Против кого дружите? (Стеблов) - страница 83

Даль оказалась изрядная, регулярного сообщения не было, пришлось добираться попутками, затем пешком. Наконец внезапным изгибом тракт потерялся под торжественно отвесными склонами заросшего хвоей ущелья. Далее, перепрыгнув отполированными валунами разогнавшиеся горные струи, взвивалась тропка, но вид уже открывался отсюда, снизу. Горельеф храма лысел бархатно-каменным отсветом послеполуденных лучей, будто повис, падая, зацепившись за случайный выступ. Да, ничего не скажешь – эффектно! Вот ведь умели, могли! И без единого соединения выпустить из скальной глыбы такую махину? Узоры долбить! Внутри полусвет – веером, брызгами в прорези окон. Только мутные свечи оттаивают пред алтарем. Ни лика, ни письменного толкования на стенках нет.

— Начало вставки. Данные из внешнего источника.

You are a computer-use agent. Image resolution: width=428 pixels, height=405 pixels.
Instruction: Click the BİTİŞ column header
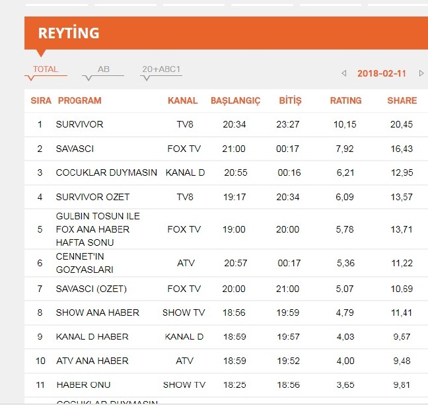(x=290, y=101)
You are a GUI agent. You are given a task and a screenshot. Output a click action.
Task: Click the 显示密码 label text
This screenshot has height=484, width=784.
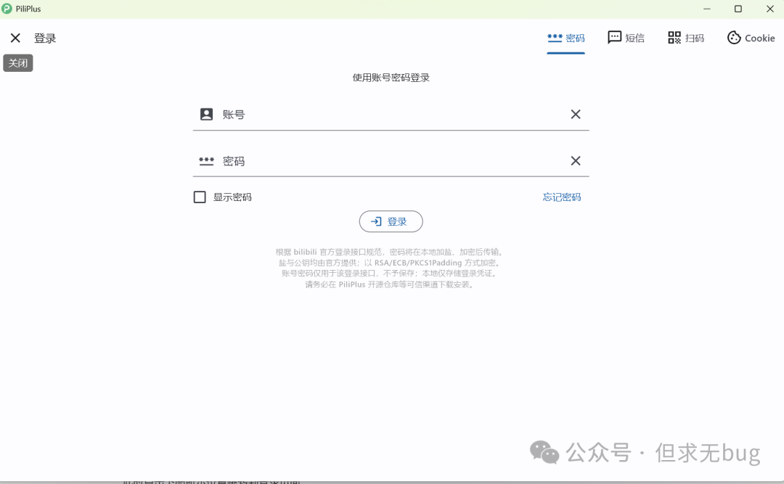point(232,197)
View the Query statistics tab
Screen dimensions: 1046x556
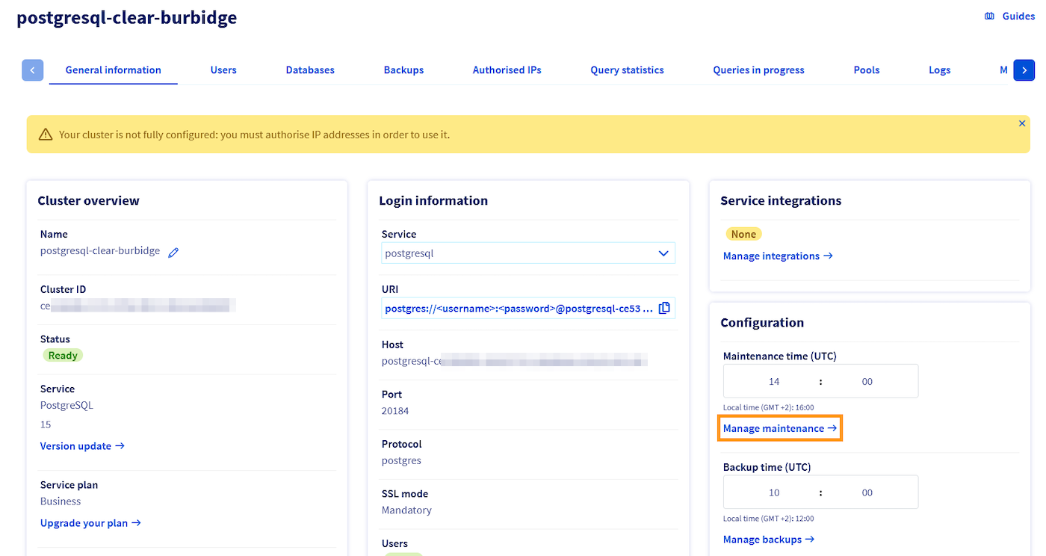pyautogui.click(x=627, y=70)
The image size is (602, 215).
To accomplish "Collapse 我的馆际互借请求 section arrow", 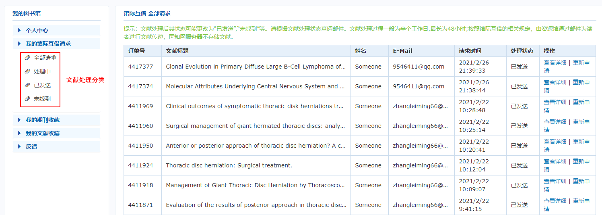I will (x=19, y=44).
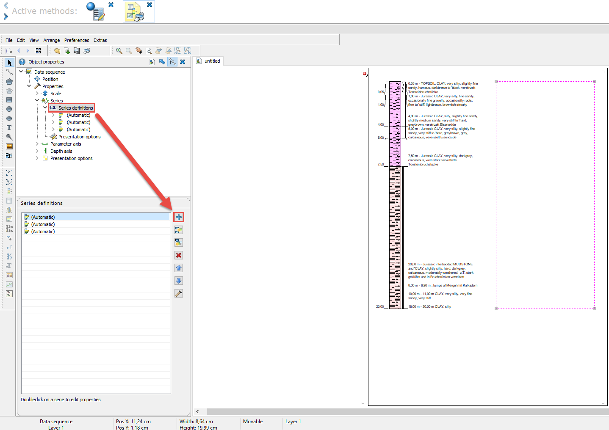Image resolution: width=609 pixels, height=430 pixels.
Task: Expand the Depth axis node
Action: pos(37,151)
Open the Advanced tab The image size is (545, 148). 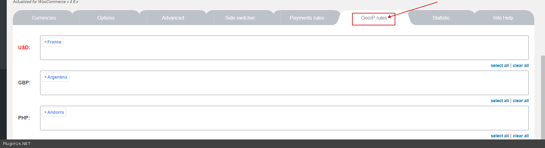pyautogui.click(x=173, y=18)
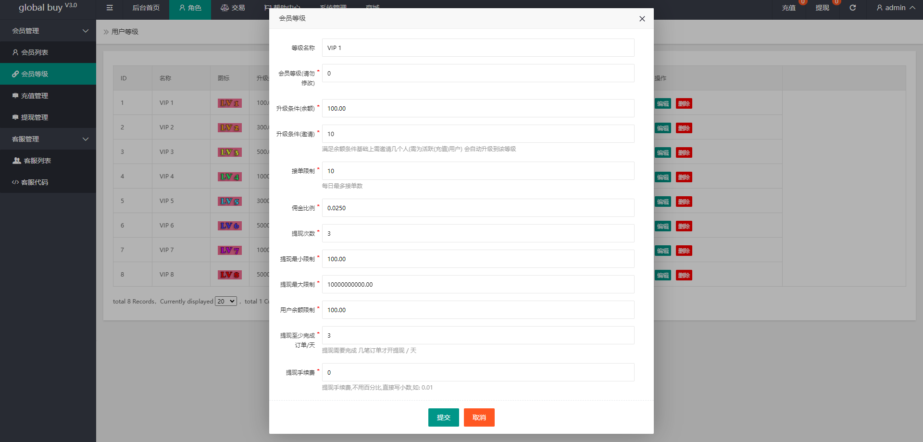The image size is (923, 442).
Task: Open 会员列表 in the sidebar
Action: (35, 52)
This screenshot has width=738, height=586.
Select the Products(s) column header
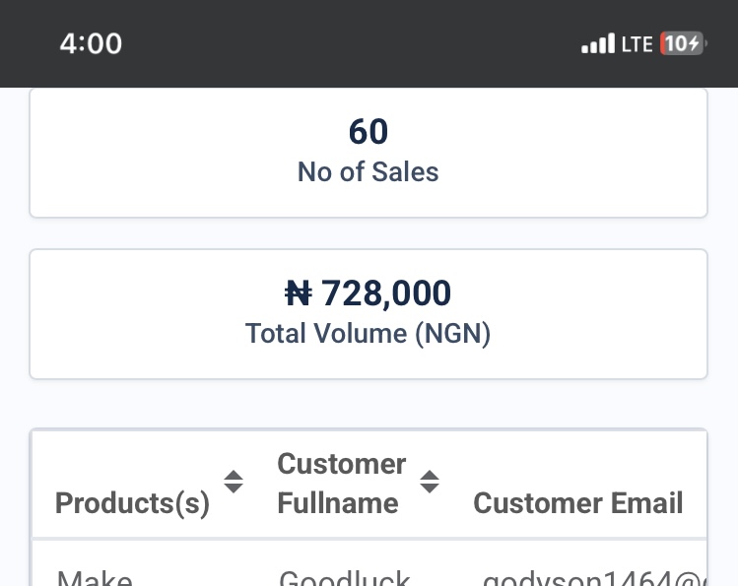click(x=132, y=503)
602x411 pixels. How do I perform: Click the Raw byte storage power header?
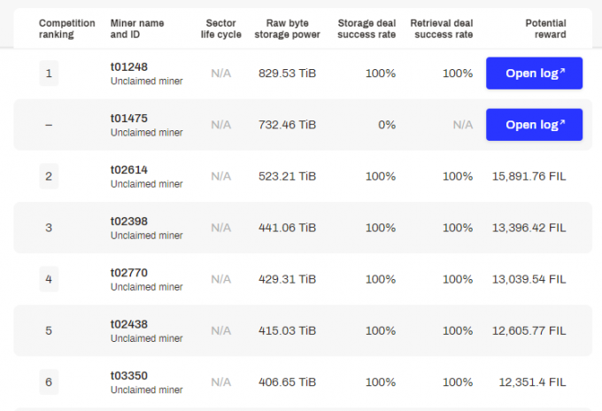[287, 29]
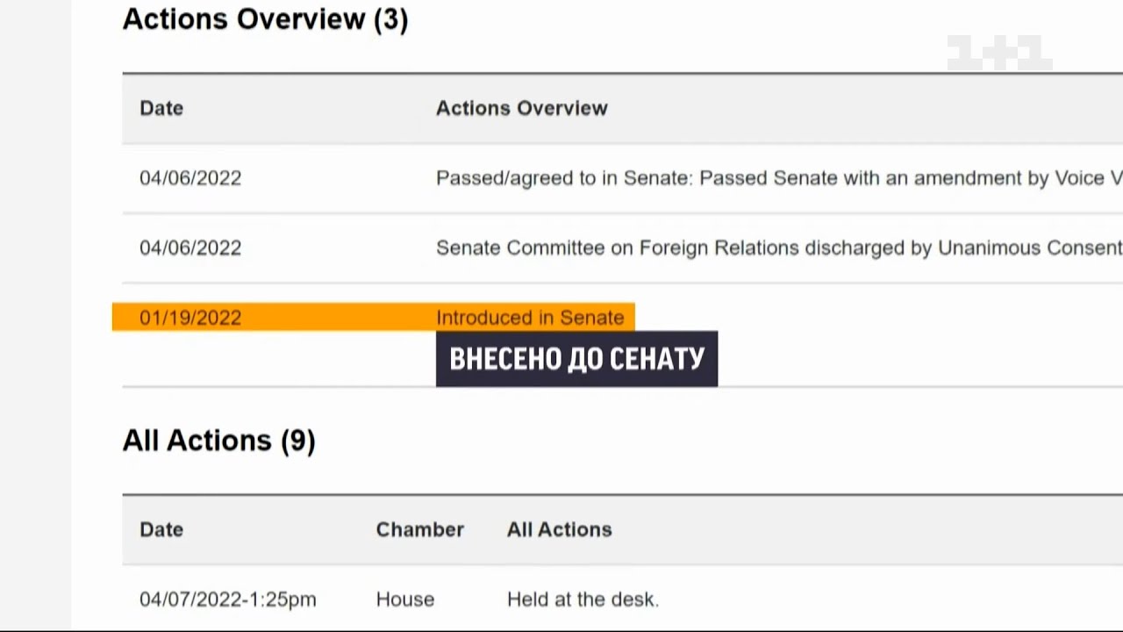Click the "ВНЕСЕНО ДО СЕНАТУ" caption box
The height and width of the screenshot is (632, 1123).
tap(576, 359)
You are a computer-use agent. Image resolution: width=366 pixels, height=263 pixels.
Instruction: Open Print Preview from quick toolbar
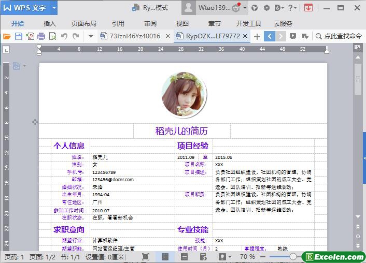(52, 36)
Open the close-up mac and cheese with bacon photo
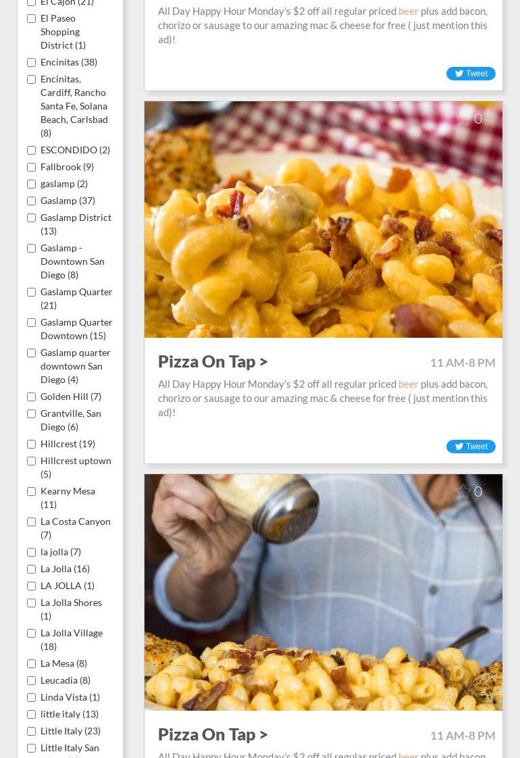This screenshot has height=758, width=520. click(x=323, y=220)

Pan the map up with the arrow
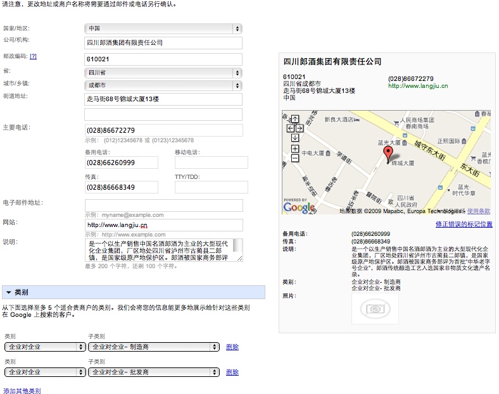point(295,118)
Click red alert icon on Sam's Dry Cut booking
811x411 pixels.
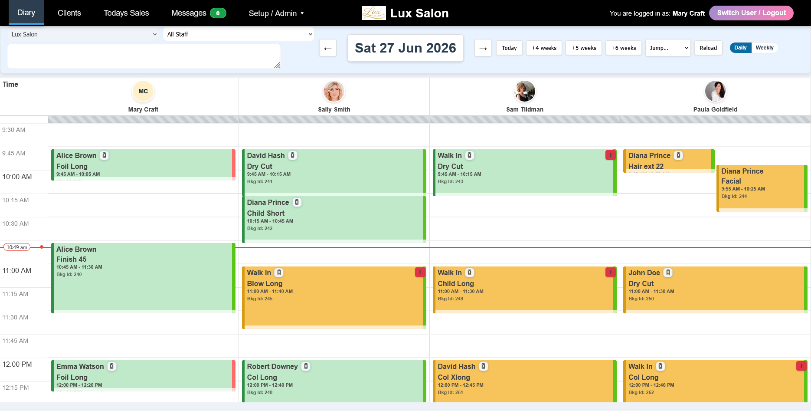[611, 155]
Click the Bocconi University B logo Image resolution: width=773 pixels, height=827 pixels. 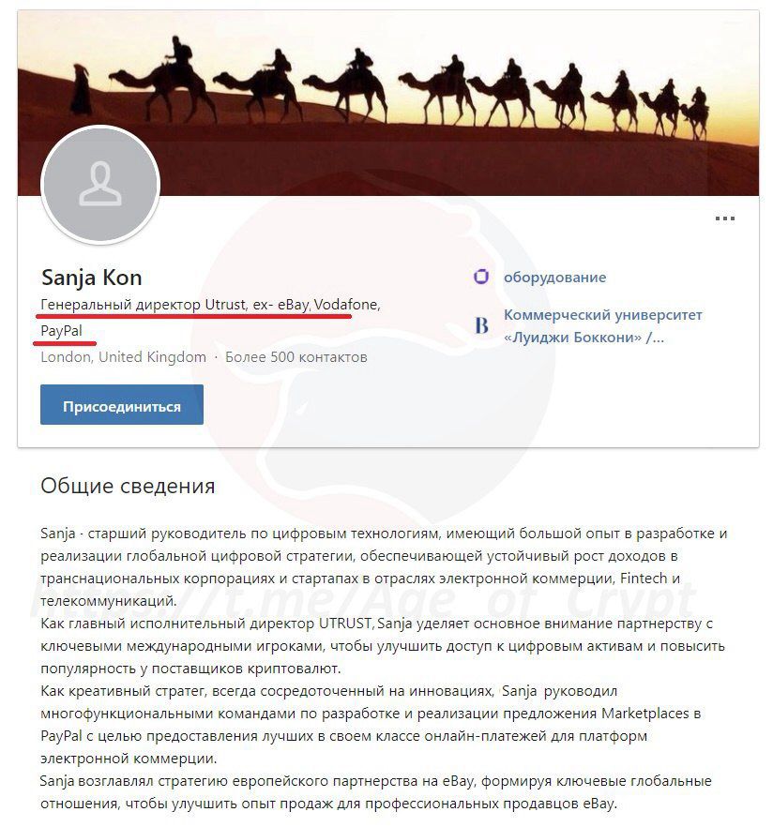pyautogui.click(x=481, y=325)
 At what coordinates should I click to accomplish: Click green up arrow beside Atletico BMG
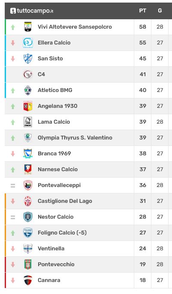[x=13, y=91]
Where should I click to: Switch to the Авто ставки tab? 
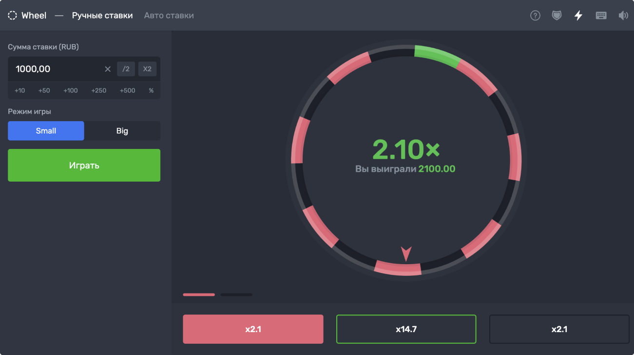pos(169,15)
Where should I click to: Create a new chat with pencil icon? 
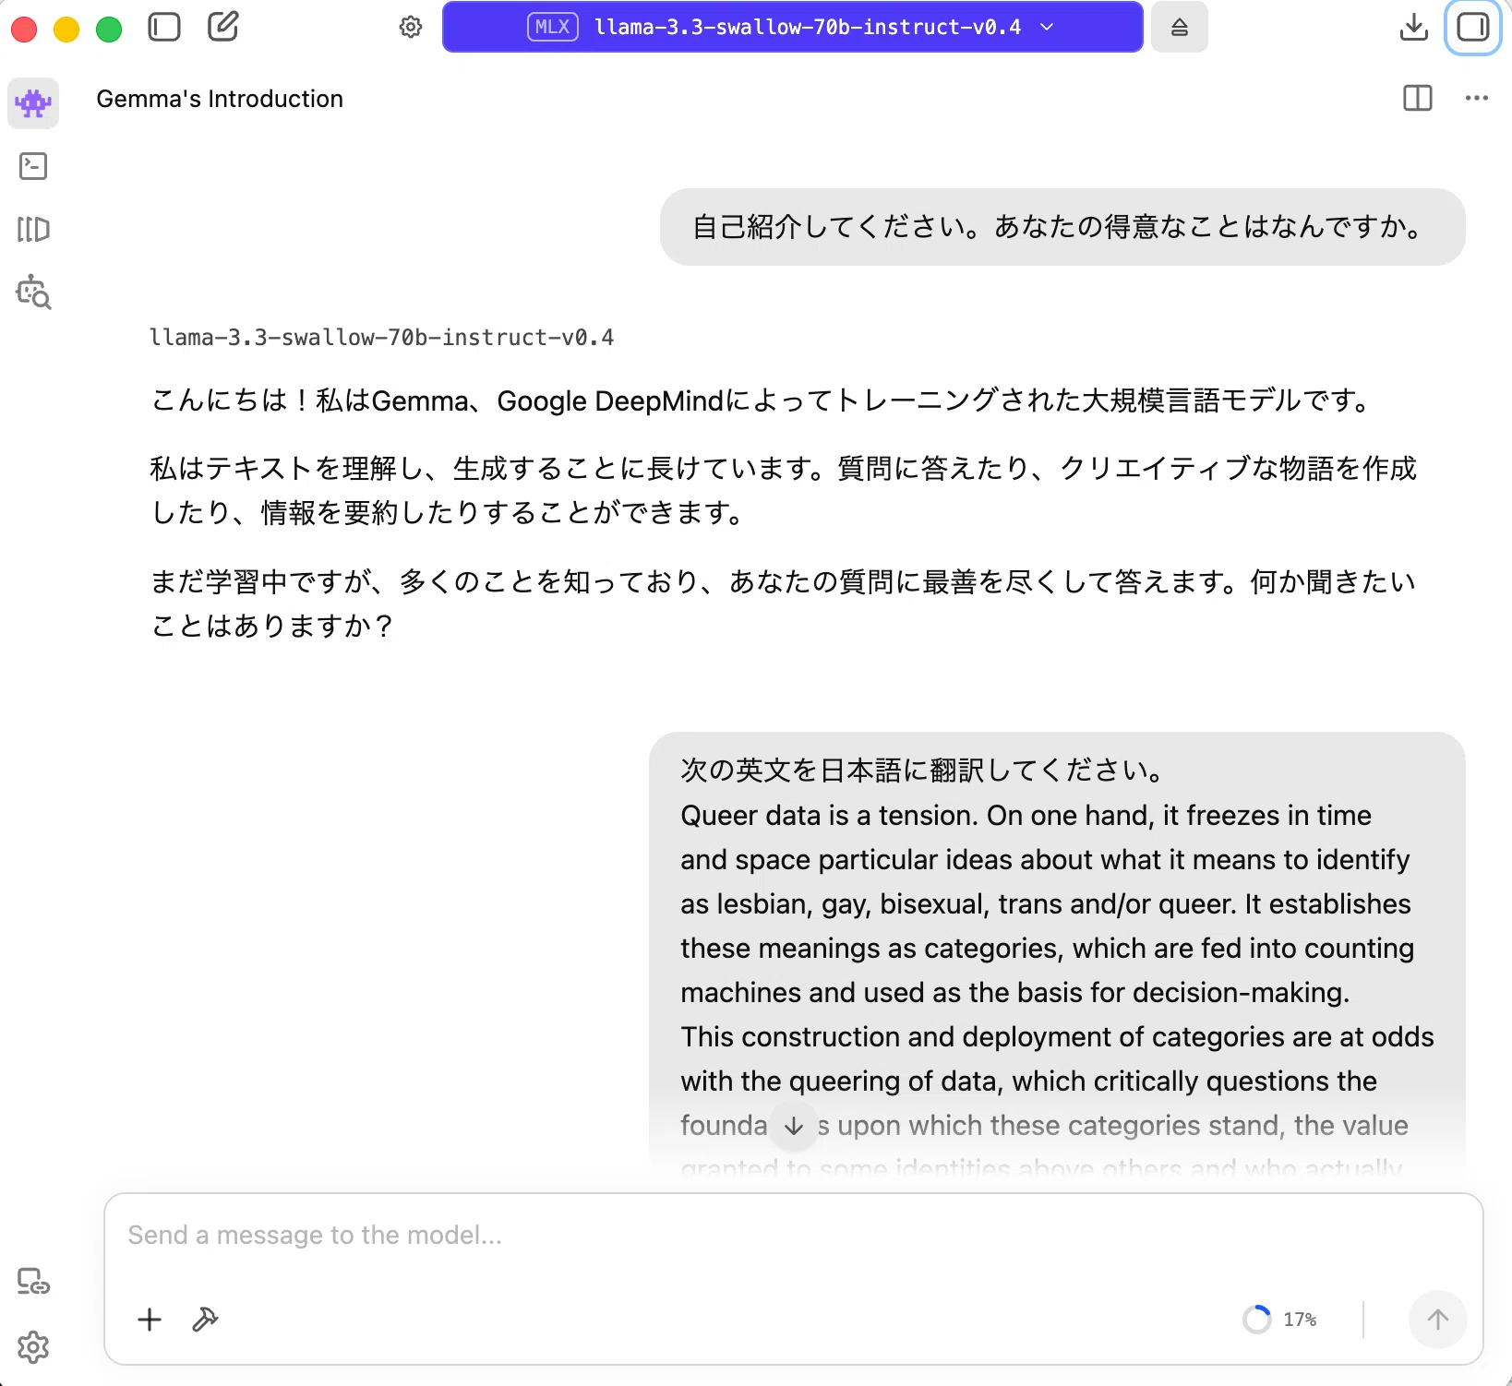223,27
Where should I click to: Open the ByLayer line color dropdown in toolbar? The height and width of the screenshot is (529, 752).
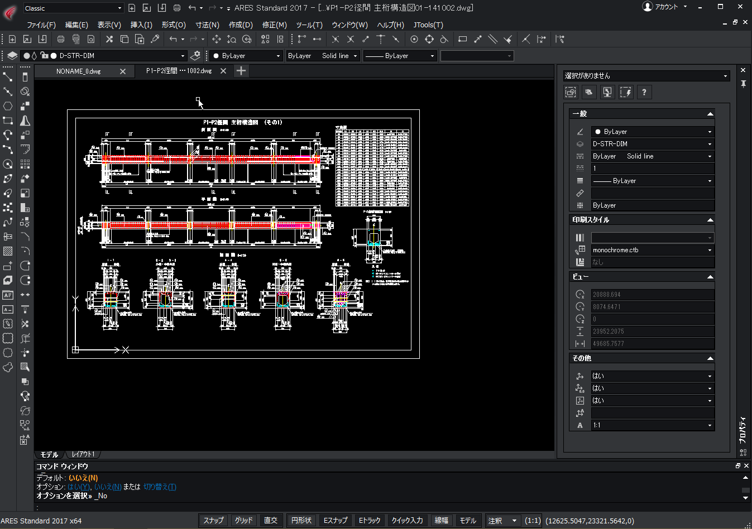point(278,56)
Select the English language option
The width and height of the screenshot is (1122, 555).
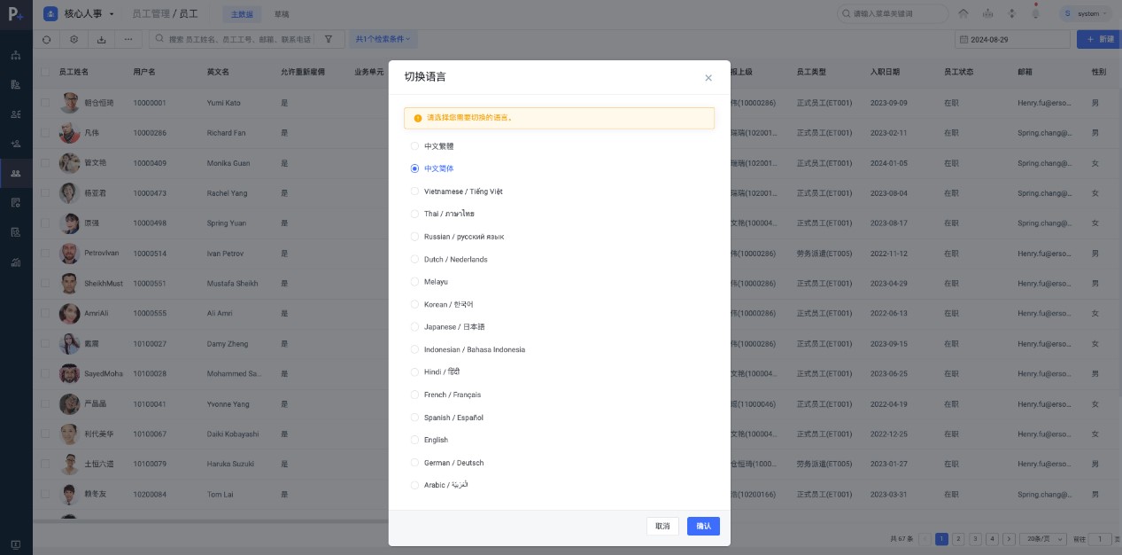[414, 440]
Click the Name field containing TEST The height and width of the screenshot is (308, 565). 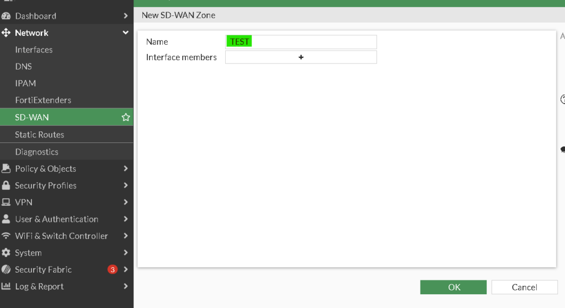[x=301, y=42]
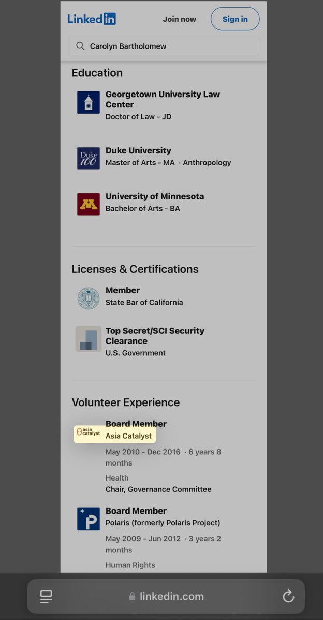
Task: Open the browser page menu icon
Action: [x=46, y=596]
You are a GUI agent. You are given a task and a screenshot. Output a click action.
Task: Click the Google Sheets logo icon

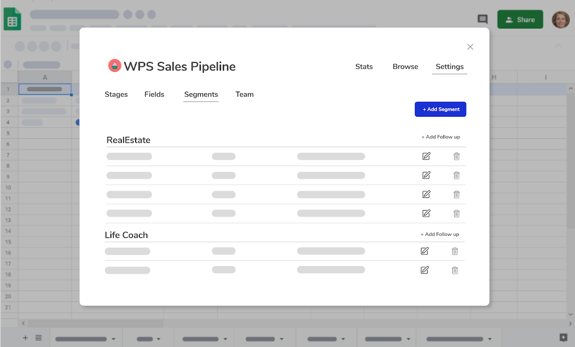coord(12,20)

На мгновение я как бы оцепенел, забылся, словно уясняя для себя что-то, и вдруг, терпеливо стараясь не разбудить, не нарушить небрежной поступью завораживающую мелодию тишины, возвратился. И солнце открылось мне из-под темного свода ярче обычного. И горы, и небо – весь мир вокруг, показалось, вымели дочиста, как этот монастырский двор, окруженный стеной розового туфа с покосившимися сараями. И на душе тоже стало прибрано. Так быстро. Право же – впечатлительная натура!

Посреди двора улыбался монах. Молодой, слегка бородатый астеник, стройно облаченный в гладкое, черное платье. Наверное, рядовой монах, скорее всего служка, но миниатюрный золотой крестик у него на груди явно был благородной работы. Он двинулся мне навстречу, и я ответил невольной улыбкой, а он прошел мимо к воротам, где уважительно столпилась группа иностранных туристов. Я перестал улыбаться и решил обязательно присоединиться к туристам, надеясь вернуться в гостиницу их автобусом. Монах гостеприимно возглавил экскурсию, свободно поясняя каменные святыни на языке гостей. Я не понимал его. Щедрость и энтузиазм, с которыми он делился своими знаниями, на мой взгляд, были выражением скуки его уединенного существования. Монах запел. Легким выдохом отозвался ему храм в привычном многоголосье, хвастаясь неразгаданным секретом древних акустиков. Глаза монаха сияли, не скрывая триумфа. Скромная, продуманная пластика окончательно выявила естественный артистизм натуры. Нет, он был явно не служкой. Он производил впечатление.

Рядом со мной затихла пухлая молоденькая иностранка, почти девочка, видимо, верующая, – плакала. Но слезы не придавали слащавости ее смазливенькому личику, а наоборот, искажая его, выдавали затаенную, еще не растраченную чувственность, которая, впрочем, ежели приглядеться, угадывалась и в фигуре. Да-да, только угадывалась, скорее даже домысливалась, предполагалась. Знаете, ничего внешнего, вызывающего не было. Все спрятано до поры, оттого и интересно.